Conversations with Sam (who made time to meet with Mayor Hancock and our entire team in 2022) ultimately led me to Tom Wolf. It’s a relationship I deeply appreciate. Not only is Tom a compassionate person, but he also has a deep understanding of the public policy connections linking the proliferation of unsheltered homelessness, illicit drug trafficking, public health and public safety.
Tom made it out to Denver two weeks ago, and we were able to spend some time together. He was in town to share his insights on how San Francisco has been impacted by the fentanyl epidemic, and how a failure to combine effective public health and public safety initiatives has exacerbated the city’s problems.
Tom’s basic message for Denver is that we avoid what he believes to be failed policies in his hometown of San Francisco. He’s an outspoken critic of drug treatment policies that are exclusively focused on “harm reduction,” and he insists, largely because of his own lived experience, that we need to maintain prohibitions on open illicit drug use. He supports legal penalties that carry jail time or the threat of jail time – not to lock people up, but to get them into effective recovery.
There is an important debate among public health experts about how best to save lives and discourage illicit drug abuse, drawing from some of the obvious failures from what we used to call “the war on drugs.” Tom makes the point that unlike drugs from the past, fentanyl is a game changer, not only because it is deadly in small amounts and highly addictive, but it is also very cheap. More people get hooked, it has a corrosive impact on brain chemistry, and is so toxic that tolerating any level of permissive unprescribed recreational use is dangerous, not only to users, but to others.
Alarmingly, fentanyl is now the leading cause of death for young Americans. The epidemic is national in scope and well beyond the borders of San Francisco or Denver.

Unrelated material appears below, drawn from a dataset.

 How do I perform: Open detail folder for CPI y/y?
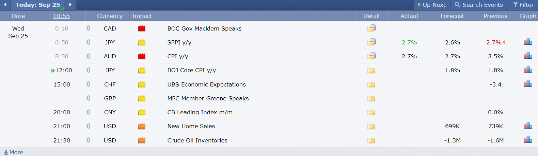pyautogui.click(x=371, y=56)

The truth is no city has the personnel, resources or budget to boil this immense ocean of pain on its own.
The only approach that makes sense is to insist that federal, state, regional and local governments collaborate with non-profits across all jurisdictions to invest in public health infrastructure we have long neglected. This will take time and funding for beds and other medical services. But it will also require additional support for law enforcement, changes in statute to ensure drug courts work to get people into recovery programs, and an explicit awareness that public health not be at odds with public safety.
Tom’s call is that we put aside ideological blinders and seek what is pragmatic, accountable and aligned with the complexity of human nature. It is wisdom we should apply to many of our problems, not just the opioid epidemic.
Alan Salazar is chief of staff for Denver Mayor Michael Hancock. Salazar has served as chief strategy officer for Democratic former Colorado Gov. John Hickenlooper; as chief of staff to former U.S. Rep. and later U.S. Sen. Mark Udall; as deputy chief of staff and policy director for former Colorado Gov. Roy Romer, and in key staff posts for former Colorado U.S. Sens. Tim Wirth and Gary Hart.